Две последние четверти в Лэнсинге я усердно занимался. Я доставил отцу большое удовольствие, получив премию за лучшее стихотворение; задание было переложить Спенсеровой строфой любой, на выбор, эпизод из Мэлори. Характерно для меня в ту пору, что я выбрал не какую-то героическую или романтическую сцену, а ностальгические, полные разочарования раздумья сэра Бедивера после смерти короля Артура; кроме того, я был первым по английской литературе, но главное — получил стипендию для учебы в Оксфорде, ради чего мы со Сверхом в декабре грызли науку. Теперь мы с ним насели с непомерными требованиями на преподавателя истории — ленивого и смешливого священника, который, по нашему мнению, недостаточно занимался с нами. Мы с головой ушли в книги, читали даже в весенние каникулы. На несколько недель мы со Сверхом сняли комнаты в Берчингтоне и жили по жесточайшему расписанию. Но даже тогда я нарушал самим себе поставленные ограничения, отвлекался на пустяки от тем, обычно бывавших на экзаменах.
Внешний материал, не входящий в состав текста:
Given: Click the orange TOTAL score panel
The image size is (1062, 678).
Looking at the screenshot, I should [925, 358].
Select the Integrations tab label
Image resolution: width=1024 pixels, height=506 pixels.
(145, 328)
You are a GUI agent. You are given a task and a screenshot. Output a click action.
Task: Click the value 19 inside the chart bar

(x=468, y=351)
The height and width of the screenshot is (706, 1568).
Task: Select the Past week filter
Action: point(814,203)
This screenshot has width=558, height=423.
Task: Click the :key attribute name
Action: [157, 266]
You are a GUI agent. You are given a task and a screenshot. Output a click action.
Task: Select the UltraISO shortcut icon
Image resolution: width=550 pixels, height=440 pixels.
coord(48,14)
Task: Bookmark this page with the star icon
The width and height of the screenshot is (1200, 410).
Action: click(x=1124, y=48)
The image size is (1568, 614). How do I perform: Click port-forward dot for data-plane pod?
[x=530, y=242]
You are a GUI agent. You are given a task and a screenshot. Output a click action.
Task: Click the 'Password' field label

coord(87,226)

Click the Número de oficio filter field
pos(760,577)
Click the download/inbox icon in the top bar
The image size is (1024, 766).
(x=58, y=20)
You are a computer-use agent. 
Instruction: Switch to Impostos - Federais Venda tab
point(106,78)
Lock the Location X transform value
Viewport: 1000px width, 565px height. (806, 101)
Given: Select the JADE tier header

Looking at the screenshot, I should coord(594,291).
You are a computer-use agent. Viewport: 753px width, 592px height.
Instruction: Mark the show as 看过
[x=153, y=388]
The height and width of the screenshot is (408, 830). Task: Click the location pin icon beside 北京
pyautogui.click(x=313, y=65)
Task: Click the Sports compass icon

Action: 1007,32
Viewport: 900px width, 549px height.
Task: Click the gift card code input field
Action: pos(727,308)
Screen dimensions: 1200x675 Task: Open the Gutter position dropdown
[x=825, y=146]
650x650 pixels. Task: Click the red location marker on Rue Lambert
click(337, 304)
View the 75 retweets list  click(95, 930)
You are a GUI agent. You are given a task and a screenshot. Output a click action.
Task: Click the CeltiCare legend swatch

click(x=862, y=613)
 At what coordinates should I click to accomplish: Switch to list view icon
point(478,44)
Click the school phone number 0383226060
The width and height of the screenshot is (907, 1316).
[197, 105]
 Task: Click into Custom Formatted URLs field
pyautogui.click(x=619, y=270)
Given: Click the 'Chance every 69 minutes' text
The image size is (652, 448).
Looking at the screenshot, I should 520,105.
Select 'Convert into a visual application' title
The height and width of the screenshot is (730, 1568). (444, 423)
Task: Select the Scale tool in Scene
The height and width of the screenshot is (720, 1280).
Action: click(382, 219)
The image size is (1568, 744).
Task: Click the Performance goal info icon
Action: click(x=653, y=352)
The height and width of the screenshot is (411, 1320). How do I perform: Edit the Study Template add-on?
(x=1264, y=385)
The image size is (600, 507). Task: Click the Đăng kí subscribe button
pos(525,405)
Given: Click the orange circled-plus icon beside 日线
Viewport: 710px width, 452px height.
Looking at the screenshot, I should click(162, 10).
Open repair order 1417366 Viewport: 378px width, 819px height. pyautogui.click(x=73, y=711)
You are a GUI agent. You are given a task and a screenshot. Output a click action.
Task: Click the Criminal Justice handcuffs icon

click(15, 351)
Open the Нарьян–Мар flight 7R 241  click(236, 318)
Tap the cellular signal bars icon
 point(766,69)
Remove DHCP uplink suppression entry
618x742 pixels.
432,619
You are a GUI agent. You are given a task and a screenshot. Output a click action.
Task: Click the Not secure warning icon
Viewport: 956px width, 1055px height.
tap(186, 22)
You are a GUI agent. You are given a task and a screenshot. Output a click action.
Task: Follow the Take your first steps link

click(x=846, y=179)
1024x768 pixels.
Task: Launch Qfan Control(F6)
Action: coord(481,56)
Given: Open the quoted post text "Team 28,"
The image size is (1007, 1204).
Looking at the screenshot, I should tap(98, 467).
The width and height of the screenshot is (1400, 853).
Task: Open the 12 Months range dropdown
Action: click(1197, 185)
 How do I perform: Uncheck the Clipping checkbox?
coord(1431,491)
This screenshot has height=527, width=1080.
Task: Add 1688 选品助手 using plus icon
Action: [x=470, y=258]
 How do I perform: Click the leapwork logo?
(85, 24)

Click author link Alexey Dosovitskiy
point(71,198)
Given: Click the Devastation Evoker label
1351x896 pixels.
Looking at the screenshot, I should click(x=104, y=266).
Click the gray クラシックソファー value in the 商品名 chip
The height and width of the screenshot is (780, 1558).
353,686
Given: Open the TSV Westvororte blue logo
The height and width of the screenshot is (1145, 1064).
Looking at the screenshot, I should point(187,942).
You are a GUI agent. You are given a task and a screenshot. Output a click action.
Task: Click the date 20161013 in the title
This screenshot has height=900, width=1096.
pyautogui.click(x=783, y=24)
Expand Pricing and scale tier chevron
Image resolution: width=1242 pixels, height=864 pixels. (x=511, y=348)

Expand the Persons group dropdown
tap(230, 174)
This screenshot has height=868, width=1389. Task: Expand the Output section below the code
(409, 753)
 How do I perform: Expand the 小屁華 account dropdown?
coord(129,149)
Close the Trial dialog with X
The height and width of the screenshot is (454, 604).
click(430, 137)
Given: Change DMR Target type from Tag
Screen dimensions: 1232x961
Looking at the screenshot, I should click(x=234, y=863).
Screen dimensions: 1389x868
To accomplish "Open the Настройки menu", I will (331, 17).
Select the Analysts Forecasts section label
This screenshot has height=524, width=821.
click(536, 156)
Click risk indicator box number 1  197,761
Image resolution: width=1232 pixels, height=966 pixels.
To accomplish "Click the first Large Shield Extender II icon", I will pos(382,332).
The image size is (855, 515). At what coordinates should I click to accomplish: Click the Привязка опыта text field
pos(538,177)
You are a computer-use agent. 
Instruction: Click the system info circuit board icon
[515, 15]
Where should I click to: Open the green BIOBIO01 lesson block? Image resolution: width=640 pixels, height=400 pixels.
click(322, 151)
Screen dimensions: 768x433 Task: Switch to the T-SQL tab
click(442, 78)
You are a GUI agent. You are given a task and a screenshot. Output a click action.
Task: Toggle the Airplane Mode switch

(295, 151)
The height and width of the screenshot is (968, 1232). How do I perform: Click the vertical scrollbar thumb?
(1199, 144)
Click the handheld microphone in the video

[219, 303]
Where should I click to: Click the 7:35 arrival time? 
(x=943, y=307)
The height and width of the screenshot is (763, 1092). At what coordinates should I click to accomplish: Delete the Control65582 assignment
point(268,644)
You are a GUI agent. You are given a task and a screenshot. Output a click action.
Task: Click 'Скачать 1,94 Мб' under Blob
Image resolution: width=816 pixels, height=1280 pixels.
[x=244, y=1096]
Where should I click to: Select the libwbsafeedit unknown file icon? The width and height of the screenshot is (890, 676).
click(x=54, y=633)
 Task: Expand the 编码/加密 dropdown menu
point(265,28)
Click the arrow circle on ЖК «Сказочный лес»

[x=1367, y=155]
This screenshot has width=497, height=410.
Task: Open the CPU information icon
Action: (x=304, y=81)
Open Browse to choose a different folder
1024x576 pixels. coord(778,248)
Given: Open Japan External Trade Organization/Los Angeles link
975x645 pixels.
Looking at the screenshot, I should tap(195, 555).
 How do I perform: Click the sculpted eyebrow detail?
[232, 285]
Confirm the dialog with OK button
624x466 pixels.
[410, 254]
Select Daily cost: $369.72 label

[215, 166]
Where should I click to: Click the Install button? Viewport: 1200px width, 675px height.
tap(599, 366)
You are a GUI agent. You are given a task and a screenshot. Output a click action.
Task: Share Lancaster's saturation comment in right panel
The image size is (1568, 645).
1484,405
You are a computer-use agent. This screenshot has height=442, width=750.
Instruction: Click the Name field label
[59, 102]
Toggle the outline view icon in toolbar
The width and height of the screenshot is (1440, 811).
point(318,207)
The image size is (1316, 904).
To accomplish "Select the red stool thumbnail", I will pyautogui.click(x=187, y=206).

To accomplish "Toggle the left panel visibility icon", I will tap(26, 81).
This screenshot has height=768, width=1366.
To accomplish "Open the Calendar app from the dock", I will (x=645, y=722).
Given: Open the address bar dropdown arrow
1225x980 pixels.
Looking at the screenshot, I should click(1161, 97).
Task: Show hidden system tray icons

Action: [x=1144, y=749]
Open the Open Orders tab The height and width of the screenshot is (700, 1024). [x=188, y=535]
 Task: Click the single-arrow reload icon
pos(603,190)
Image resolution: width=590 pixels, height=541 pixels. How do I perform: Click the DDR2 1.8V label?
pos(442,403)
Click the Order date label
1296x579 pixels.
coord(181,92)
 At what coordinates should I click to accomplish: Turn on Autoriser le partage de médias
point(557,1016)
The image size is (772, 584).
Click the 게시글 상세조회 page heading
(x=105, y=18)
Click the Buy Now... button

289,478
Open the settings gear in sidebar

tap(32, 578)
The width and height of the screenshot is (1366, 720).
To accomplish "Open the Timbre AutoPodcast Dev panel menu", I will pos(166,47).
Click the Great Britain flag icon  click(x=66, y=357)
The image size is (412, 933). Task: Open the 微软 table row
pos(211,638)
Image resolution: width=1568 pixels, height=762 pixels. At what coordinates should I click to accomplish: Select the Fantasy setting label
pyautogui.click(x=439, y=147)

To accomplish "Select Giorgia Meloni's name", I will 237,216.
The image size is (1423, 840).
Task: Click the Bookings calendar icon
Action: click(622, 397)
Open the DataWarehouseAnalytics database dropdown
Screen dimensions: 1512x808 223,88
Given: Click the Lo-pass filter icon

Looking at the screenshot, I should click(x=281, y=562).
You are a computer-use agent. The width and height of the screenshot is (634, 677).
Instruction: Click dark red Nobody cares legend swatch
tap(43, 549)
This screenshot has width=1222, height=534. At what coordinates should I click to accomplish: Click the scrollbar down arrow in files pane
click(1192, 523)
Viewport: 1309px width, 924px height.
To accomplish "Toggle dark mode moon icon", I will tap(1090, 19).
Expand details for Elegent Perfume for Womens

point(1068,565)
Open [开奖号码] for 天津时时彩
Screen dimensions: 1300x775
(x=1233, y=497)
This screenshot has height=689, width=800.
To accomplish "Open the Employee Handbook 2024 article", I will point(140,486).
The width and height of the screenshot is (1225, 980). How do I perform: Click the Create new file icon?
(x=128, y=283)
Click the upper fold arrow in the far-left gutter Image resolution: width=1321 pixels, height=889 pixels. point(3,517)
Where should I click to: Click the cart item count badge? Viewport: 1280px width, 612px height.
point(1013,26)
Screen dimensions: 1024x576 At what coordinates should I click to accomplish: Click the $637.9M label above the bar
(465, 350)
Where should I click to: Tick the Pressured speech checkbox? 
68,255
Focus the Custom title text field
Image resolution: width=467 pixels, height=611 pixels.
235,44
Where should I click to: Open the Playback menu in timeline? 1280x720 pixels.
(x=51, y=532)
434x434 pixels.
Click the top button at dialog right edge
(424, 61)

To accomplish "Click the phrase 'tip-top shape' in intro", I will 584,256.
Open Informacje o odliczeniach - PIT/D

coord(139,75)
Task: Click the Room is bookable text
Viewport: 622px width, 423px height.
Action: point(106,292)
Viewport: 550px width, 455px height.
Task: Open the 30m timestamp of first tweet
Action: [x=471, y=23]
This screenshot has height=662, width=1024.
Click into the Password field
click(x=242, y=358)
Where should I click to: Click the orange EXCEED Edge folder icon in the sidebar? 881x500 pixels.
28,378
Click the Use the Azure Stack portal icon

Отец надеялся, что я пойду по его стопам и буду поступать в Нью-колледж [121]. В Оксфорде существовало еще два или три колледжа столь же высокого ранга, и среди них — Хартфордский. Когда пришло время подавать заявление, я узнал, что стипендия на учебу в Хартфорде значительно больше. У отца было туго со средствами — даже хуже, чем десять лет назад, как у большинства людей его положения. Я знал, что в отличие от отца Сверха для него будет большим облегчением, если я стану получать финансовую поддержку в виде стипендии. И еще я знал, что не получу стипендии в Нью-колледже (собственно, и учителя в Лэнсинге считали тамошние экзамены тяжелым испытанием). Поводом для очень напряженных занятий на протяжении полугода было главным образом желание окончить школу как можно раньше. Оба этих соображения и побудили меня сделать то, что должно было сильно сказаться на моей университетской жизни. Я написал, что предпочитаю Хартфордскую стипендию.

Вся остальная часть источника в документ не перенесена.